ARMOUR, PHILIP DANFORTH (1832–1901), American merchant and philanthropist, was born in Stockbridge, New York, on the 16th of May 1832. He was educated at Cazenovia Academy, Cazenovia, N.Y., worked for several years on his father’s farm, and in 1852 with a small party went overland to California, a large part of the journey being made on foot. Here during the next four years he laid the foundations of his fortune. In 1856 he became associated with his friend, Frederick S. Miles, in a wholesale grocery and commission business at Milwaukee.
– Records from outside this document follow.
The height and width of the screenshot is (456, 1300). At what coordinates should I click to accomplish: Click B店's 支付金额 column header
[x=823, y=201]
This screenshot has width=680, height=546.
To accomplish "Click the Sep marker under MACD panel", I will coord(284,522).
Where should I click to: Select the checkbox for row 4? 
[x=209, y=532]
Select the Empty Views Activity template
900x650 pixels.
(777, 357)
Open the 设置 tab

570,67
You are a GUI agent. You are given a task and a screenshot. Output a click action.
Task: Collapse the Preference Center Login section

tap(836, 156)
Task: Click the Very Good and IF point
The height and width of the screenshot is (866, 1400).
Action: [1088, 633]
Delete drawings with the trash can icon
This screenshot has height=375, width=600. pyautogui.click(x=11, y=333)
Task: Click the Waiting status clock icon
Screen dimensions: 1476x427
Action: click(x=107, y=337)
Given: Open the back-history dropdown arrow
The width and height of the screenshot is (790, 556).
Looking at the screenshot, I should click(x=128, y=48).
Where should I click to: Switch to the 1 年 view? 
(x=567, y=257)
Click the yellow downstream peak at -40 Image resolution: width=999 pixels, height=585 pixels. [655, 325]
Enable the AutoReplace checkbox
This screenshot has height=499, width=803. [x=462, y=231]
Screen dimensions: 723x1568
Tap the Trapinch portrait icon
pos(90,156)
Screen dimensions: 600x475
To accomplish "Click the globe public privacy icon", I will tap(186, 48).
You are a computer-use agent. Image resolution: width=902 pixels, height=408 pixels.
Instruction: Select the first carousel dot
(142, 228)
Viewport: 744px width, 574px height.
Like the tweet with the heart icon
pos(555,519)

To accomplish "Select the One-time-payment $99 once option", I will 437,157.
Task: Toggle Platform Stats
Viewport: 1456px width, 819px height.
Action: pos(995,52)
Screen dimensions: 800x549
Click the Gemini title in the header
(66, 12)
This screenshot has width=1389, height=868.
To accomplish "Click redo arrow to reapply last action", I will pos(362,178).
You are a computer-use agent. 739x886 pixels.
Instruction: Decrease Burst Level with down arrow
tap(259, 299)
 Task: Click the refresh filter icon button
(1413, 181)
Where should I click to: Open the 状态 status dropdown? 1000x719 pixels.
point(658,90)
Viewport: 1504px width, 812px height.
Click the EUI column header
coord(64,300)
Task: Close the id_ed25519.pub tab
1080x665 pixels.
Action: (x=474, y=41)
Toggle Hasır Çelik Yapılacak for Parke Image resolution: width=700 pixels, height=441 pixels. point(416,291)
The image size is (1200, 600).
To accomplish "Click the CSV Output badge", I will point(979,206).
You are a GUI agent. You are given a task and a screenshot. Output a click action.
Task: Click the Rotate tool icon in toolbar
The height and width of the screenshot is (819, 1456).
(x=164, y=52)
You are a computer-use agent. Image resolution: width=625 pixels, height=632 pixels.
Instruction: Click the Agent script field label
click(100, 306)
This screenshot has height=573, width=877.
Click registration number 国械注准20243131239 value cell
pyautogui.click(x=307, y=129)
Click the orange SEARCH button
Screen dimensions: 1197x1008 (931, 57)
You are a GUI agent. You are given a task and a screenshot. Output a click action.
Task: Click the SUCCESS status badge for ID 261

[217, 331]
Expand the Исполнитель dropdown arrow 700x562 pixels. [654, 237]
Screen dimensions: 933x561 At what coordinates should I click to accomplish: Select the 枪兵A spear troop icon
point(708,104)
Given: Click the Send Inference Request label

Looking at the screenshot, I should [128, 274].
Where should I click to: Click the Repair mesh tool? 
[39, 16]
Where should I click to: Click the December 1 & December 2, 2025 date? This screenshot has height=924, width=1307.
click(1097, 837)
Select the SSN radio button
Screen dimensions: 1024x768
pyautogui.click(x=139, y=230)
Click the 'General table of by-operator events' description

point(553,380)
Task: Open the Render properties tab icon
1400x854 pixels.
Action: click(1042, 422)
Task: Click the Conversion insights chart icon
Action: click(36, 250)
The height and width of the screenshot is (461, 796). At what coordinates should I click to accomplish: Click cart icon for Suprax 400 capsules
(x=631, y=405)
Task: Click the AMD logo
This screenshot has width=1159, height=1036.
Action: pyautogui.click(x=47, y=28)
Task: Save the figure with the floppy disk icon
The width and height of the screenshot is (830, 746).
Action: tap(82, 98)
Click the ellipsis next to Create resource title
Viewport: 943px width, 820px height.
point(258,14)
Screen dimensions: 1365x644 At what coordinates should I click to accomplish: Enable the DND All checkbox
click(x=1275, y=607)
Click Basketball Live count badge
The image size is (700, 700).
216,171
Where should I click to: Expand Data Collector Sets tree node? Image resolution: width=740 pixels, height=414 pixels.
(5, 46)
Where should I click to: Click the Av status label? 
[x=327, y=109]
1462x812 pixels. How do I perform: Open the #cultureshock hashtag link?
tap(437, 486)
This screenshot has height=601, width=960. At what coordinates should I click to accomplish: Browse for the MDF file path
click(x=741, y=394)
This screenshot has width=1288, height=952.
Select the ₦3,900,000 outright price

In 1863 he became the head of the firm of Armour, Plankington & Co., pork packers, whose headquarters were at Milwaukee. He also obtained a large interest in the firm H. O. Armour & Co., which was founded by his brother, Herman Ossian Armour (1837–1901), and which, starting as a grain commission business, in 1868 established also a large pork-packing plant. Of this firm, the name of which was changed to Armour & Co. in 1870, he became the head in 1875, and thereafter the business made such rapid progress that in 1901 as many as 11,000 hands were employed. Besides contributing to many charitable enterprises, Armour founded the Armour Institute of Technology at Chicago in 1892 and the Armour Flats in Chicago, built for the purpose of supplying at a low rental good homes for working men and their families. He also contributed liberally to the Armour Mission in Chicago, which was founded in 1881 by his brother, Joseph Armour. At the time of his death, on the 6th of January 1901, Philip D. Armour’s private fortune was supposed to exceed $50,000,000.